Iraq is struggling to maintain its airborne intelligence, surveillance, and reconnaissance (ISR) capability, especially its Chinese-made CH-4 unmanned aerial vehicles (UAVs), according to a US inspector general report released on 6 August to review Combined Joint Task Force Operation Inherent Resolve (CJTF-OIR).
A photograph released by the Iraqi Ministry of Defence on 10 October 2015 of one of the Iraqi Army's CH-4 UAVs armed with what appear to be an AR-1 laser-guided missile and FT-9 guided bomb. (Iraqi MoD)
The report cited CJTF-OIR as saying that Iraq had acquired more than 10 CH-4s, but only one was fully mission capable because of maintenance problems.

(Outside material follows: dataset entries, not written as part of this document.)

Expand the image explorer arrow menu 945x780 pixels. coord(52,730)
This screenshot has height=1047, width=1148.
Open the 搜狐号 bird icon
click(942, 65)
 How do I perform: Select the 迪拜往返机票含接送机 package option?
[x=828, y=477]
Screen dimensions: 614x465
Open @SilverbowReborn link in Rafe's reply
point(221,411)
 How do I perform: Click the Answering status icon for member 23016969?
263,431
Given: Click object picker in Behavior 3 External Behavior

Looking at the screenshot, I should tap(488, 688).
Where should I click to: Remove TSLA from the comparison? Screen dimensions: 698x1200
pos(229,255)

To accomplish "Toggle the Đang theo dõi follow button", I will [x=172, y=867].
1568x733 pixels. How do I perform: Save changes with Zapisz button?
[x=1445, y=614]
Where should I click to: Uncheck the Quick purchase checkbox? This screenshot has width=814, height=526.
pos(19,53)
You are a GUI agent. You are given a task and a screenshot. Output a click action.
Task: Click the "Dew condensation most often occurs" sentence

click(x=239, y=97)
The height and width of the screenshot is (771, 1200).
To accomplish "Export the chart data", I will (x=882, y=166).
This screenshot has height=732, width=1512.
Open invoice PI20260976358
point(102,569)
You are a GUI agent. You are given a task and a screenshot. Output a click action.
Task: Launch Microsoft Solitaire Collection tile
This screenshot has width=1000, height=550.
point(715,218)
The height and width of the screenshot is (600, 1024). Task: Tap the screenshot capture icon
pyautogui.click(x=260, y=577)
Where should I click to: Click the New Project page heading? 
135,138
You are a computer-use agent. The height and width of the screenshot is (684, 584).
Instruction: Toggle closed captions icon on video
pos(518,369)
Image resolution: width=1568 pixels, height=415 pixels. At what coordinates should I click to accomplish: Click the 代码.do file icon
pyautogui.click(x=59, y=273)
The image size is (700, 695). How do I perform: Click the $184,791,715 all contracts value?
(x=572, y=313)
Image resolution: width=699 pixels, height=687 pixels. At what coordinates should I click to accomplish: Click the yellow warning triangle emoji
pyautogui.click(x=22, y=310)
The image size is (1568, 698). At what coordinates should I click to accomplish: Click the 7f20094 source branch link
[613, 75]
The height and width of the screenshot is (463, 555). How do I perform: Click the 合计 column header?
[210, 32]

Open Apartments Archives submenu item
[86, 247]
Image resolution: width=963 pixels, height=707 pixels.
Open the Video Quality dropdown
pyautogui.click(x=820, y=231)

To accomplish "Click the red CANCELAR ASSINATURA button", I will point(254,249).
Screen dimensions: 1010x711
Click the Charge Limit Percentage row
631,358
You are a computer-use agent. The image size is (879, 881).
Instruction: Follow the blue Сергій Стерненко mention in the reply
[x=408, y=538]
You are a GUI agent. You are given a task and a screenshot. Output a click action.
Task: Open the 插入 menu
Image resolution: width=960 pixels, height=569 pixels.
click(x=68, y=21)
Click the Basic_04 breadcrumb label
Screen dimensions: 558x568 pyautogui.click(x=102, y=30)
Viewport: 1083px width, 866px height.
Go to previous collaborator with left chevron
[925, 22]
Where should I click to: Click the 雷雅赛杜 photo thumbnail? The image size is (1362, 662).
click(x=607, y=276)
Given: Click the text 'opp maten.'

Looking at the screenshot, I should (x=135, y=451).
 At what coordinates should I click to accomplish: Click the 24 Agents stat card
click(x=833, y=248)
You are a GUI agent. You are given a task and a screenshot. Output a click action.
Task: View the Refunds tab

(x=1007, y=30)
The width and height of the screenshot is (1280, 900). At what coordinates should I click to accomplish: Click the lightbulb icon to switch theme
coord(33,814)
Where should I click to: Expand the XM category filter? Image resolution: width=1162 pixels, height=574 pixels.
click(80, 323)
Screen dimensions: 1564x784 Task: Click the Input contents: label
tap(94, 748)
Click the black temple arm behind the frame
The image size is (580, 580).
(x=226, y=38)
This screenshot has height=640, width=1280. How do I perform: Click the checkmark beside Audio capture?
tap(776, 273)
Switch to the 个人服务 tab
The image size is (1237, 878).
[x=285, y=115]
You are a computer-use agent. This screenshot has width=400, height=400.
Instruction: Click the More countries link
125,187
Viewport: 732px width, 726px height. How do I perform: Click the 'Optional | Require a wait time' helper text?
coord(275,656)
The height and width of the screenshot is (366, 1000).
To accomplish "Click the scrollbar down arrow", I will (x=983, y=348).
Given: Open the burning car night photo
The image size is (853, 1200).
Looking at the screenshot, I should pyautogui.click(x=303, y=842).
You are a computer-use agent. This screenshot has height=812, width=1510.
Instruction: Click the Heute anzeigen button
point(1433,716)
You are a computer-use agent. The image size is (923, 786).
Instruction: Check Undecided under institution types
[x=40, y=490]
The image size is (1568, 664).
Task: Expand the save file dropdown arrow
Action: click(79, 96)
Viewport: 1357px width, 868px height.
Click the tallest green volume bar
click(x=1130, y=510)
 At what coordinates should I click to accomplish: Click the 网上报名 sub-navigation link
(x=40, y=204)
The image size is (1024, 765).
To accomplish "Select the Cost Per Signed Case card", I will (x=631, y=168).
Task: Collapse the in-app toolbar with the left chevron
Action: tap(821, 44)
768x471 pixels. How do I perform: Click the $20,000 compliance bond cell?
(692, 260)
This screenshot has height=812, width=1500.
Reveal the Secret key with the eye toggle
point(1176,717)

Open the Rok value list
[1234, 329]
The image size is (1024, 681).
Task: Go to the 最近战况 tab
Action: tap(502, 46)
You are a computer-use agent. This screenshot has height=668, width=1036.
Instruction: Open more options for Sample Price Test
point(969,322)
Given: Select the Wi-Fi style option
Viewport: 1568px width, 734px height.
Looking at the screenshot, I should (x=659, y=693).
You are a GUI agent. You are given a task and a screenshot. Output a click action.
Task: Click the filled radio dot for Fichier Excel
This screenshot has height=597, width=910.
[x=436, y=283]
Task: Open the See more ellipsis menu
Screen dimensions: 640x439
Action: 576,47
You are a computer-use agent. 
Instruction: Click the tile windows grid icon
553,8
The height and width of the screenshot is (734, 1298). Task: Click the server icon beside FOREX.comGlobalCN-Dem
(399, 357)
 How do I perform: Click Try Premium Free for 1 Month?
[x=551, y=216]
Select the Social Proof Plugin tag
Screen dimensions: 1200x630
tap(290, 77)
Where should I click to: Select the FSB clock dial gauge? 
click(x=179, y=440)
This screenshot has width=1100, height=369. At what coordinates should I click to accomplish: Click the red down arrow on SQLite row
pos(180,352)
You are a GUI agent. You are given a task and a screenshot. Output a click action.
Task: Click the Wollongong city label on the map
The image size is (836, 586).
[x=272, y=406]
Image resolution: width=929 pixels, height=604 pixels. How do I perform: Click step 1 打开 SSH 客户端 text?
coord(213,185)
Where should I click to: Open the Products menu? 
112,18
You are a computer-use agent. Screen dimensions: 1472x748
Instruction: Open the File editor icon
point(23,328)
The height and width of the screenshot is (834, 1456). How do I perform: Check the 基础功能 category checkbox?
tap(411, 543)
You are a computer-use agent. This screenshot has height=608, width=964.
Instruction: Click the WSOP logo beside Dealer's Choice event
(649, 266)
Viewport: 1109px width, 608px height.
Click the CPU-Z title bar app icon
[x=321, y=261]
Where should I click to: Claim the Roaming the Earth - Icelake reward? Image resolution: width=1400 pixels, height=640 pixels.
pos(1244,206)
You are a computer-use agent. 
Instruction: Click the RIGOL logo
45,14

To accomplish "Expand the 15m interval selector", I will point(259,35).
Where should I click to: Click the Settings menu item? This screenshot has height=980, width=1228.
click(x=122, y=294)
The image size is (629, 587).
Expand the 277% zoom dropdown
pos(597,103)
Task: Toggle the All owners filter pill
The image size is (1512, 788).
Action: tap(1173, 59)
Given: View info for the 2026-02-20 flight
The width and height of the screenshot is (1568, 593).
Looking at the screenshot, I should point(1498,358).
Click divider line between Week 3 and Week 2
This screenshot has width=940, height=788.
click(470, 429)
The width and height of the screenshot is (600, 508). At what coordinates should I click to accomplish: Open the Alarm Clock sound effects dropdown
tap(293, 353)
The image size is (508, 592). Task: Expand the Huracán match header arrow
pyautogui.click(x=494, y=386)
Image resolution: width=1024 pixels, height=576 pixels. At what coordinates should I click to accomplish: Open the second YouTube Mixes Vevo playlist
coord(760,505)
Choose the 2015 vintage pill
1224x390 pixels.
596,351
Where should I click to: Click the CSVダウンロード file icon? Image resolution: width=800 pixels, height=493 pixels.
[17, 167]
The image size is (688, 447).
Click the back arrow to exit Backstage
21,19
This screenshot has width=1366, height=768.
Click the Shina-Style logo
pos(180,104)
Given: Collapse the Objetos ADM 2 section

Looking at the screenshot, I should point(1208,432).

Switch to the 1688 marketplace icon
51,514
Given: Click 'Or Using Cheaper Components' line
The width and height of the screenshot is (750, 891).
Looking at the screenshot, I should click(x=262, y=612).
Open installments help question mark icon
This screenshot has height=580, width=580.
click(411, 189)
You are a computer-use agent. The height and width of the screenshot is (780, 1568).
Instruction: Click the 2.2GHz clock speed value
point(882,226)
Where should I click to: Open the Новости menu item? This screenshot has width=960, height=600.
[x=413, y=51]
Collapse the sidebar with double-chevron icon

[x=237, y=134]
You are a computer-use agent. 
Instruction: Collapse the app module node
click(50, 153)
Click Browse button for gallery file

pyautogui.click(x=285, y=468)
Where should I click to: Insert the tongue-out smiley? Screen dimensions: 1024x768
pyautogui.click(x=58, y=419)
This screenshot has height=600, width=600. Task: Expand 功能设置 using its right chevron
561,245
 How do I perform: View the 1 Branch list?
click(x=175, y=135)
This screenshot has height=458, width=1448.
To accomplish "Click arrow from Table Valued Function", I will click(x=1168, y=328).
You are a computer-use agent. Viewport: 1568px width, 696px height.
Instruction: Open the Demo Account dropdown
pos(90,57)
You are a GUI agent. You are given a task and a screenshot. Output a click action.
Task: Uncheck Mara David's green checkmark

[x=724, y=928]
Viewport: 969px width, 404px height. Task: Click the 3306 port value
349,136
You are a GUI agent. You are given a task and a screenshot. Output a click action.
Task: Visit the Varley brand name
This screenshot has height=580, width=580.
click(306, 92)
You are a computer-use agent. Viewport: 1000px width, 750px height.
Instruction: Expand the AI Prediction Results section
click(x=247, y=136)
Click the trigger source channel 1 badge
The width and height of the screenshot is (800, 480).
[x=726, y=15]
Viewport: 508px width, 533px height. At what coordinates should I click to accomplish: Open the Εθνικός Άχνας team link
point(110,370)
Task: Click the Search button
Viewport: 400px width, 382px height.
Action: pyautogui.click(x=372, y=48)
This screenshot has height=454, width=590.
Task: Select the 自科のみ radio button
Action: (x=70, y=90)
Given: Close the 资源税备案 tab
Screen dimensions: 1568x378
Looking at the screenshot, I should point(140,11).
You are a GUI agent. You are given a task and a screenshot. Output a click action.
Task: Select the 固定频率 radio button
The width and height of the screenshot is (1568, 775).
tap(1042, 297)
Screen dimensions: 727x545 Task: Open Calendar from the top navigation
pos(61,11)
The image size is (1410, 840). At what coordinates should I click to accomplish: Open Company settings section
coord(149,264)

The Iraqi Ministry of Defence unveiled armed CH-4B variants in October 2015 but did not state how many it had acquired. Jordan also acquired CH-4s but put them up for sale earlier this year for unspecified reasons.
The CH-4 is not the only problematic UAV type in Iraq’s inventory. The inspector general report cited CJTF-OIR as saying the fleet of more than 10 US-made Insitu ScanEagle UAVs flew only two sorties between 1 March and 30 June because of a “combination of Iraqi training in the United States, a lapse in maintenance contracts, and problems with signal interference”.
The US military announced in January 2014 that it was expediting the delivery of 10 operational ScanEagles to Iraq, as well as four non-operational ones to facilitate maintenance of the others. Insitu was awarded a USD7.8 million contract in August 2017 to provide another six ScanEagle systems to Iraq.